# Chihuahua/little dog sound?



## Nester (Nov 5, 2008)

When your chihuahua goes to snuggle up with you, does he/she make a sigh/whimpering sound? It's VERY quiet, and sounds sort of like somebody whispering "Hee!"

It sounds sort of like a wheeze, but It's not like an asthmatic wheeze or anything. A lot of little dogs that I've known make the same sound. 

Usually, they'll do it when you're holding them or if they're laying next to you in bed, and they roll over.

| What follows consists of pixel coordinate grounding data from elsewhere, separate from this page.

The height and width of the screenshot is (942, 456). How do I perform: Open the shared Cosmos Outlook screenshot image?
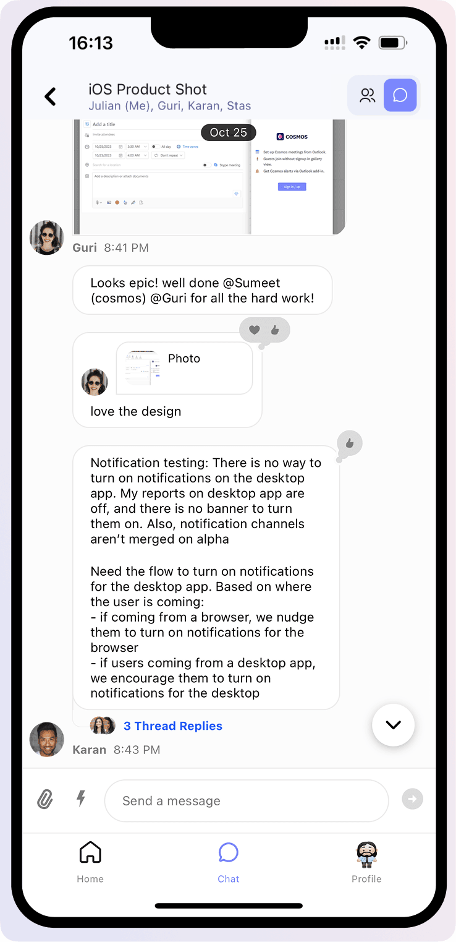[x=209, y=177]
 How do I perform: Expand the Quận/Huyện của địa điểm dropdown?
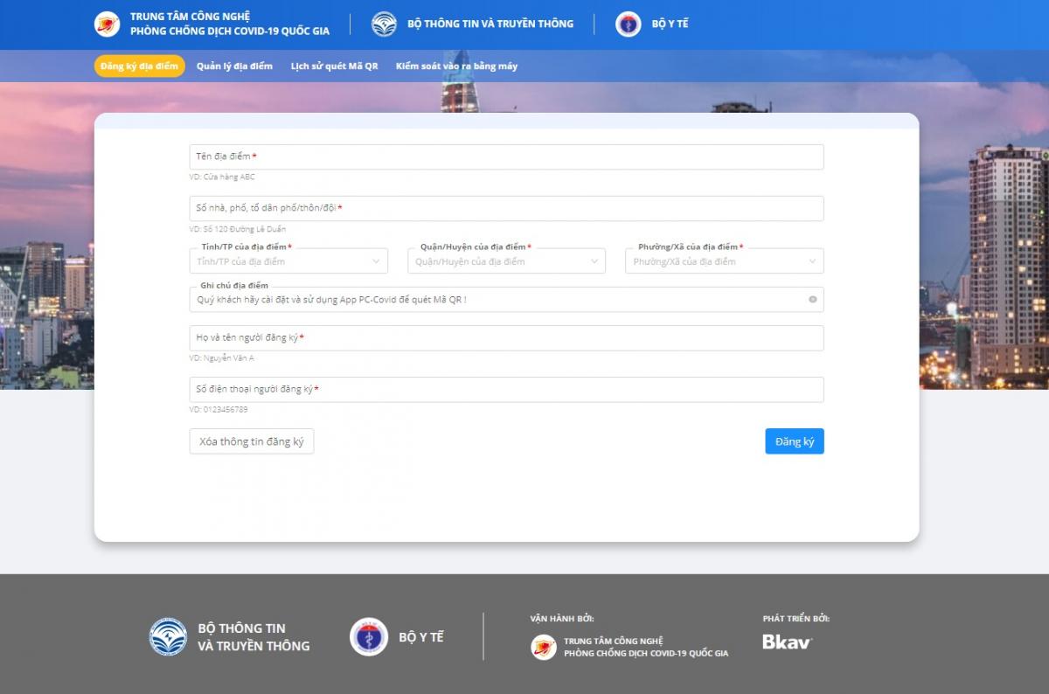tap(506, 261)
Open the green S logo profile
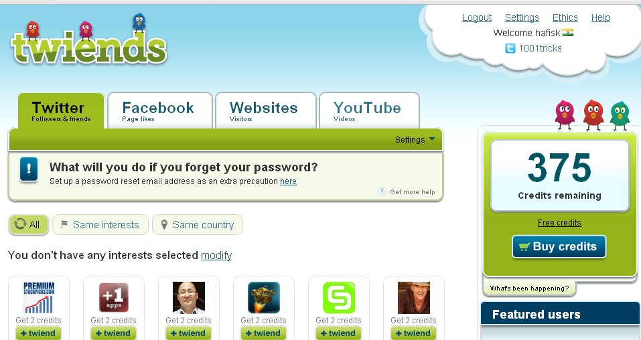 click(339, 297)
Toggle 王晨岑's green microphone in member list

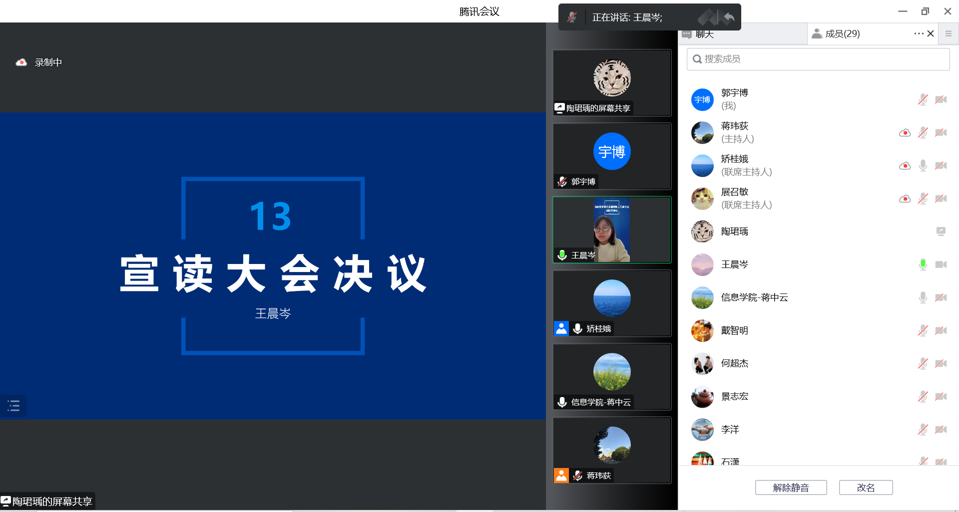click(923, 265)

Does anybody have a chihuahua that makes that sound?


----------



## Yoshismom (Jul 6, 2005)

My Chibi makes this sound esp. when I am loving on him and he is in heaven, LOL! I call it his guinea pig noise


----------



## pigeonsheep (Nov 8, 2008)

mine huffs at me like no tomaro...hes so bored! -_-; when he wakes up he licks my face and ears..ahhh!!!


----------



## Guest (Nov 29, 2008)

chico does it too, but his is more like a tiny groan or grunt. It's funny tho.


----------



## katsrevenge (Nov 24, 2008)

Mine makes a squeak. It sounds a bit like 'hmEEp'.


----------



## catz4m8z (Aug 28, 2008)

Hannah is a whiny little thing too! When stressed or scared she does the default 'dont hurt me Im tiny' puppy yelping, but IMO she abuses the privalege But if she's moaning coz she needs to get to her puppy pad or is cold, wet on a walk she does a little, almost inaudible, passive-aggressive whine (complete with reproachful look at times!!)LOL


----------



## * Bailey & Kahlua's Mom * (Nov 10, 2008)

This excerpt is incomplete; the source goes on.